Where FDI Drives the Bus

The data reveal some intriguing insights about who’s attracting the most FDI, and where that FDI is coming from.

UK-based electric vehicle company Arrival is building a new $46 million, 240-job “microfactory” in Rock Hill, South Carolina, to manufacture buses and vans. A company spokesperson tells Site Selection the company is exploring additional locations in the U.S.
Image courtesy of Arrival

by Adam Bruns

Since the late 1980s, the global corporate facility projects database maintained and populated by Conway Data has tracked project locations and expansions by companies of every stripe in every U.S. state. But only within the past decade did we add to our columns of data a category tracking investing companies by country of ultimate beneficial owner.

Now that a critical mass of projects has been tracked, this fall we analyzed the 1,686 U.S. projects we’ve tracked since 2015 that have had at least a share of involvement by a foreign-based firm (i.e. joint ventures count). The Top 10s below represent the highest-ranking states and metros based on an index that awards points according to the territories’ ranking by number of projects involving foreign-based corporate end-user investors, total project-related capex and total project-related job creation.


The projects themselves display the power of FDI attraction for any territory’s economic development playbook.

In No. 1 Texas, they include an 80-job investment in Austin from Sweden’s Ericsson in 2018, followed up by a $3.9 million expansion this year. India’s Tata Consultancy Services (TCS) and Infosys both have also invested in the Austin area this year, with the TCS project bringing 400 jobs. The same company expanded by more than 200 positions in Plano, a DFW suburb, in 2018. Well, actually, they just welcomed them into the TCS fold from Transamerica, as part of an agreement with Transamerica to transform the administration of its U.S. insurance and annuity business lines. TCS in fact is simply occupying several floors of the Transamerica building, and described the new employees as “part of TCS recruiting and protecting more than 2,200 Transamerica jobs across the U.S. in multiple locations.”

Detroit Friendly to FDI

Those who remember the animosity domestic automakers, their leaders and their employees harbored toward foreign automakers four decades ago will find no slight irony in the fact that our project tallies show the Detroit metro area leading the way in FDI projects over the past five years. That’s due, of course, to that very automotive industry, led by Fiat Chrysler Automobiles, the Italian-American company domiciled in Amsterdam with fiscal headquarters in London and the largest voting stake held by Italian investment group Exor. Next year its merger with France’s PSA Group will close and the overall company will carry a new corporate name announced in July: Stellantis.
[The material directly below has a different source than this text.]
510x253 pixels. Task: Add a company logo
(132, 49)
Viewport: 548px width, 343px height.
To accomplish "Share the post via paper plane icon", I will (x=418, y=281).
Among the FCA investments were projects pursued last year in Detroit, Warren and Sterling Heights. Other foreign automotive investments have come from India’s Mahindra and Mahindra in Auburn Hills; Israel’s Arbe Robotics with a $600 million investment in Detroit; French firm Faurecia’s project in Highland Park; and Nissan R&D and Guangzhou Automobile Group projects (from Japan and China, respectively) in Farmington Hills.
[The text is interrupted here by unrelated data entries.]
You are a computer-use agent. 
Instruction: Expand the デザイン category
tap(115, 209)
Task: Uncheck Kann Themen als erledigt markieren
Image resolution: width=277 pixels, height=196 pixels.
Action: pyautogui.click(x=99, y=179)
The Detroit area also has seen investment from Tata Group, in the form of a North American HQ for its Tata Technologies Ltd. business. “North America is a very important market for Tata Technologies,” said Tata Technologies CEO Warren Harris when the project was announced in 2018.

Quiet Giant

Following the thread of select foreign companies can be illuminating in terms of both economic and community impact. Among the 1,686 projects we tracked, the most frequent corporate names to pop up over the past five years are the top 10 below.

While the automotive conglomerates make the most headline noise and generally invest the most into physical plants, services firms such as Tata Group’s TCS have a hefty FDI impact all their own, even when they only have a handful of facility projects.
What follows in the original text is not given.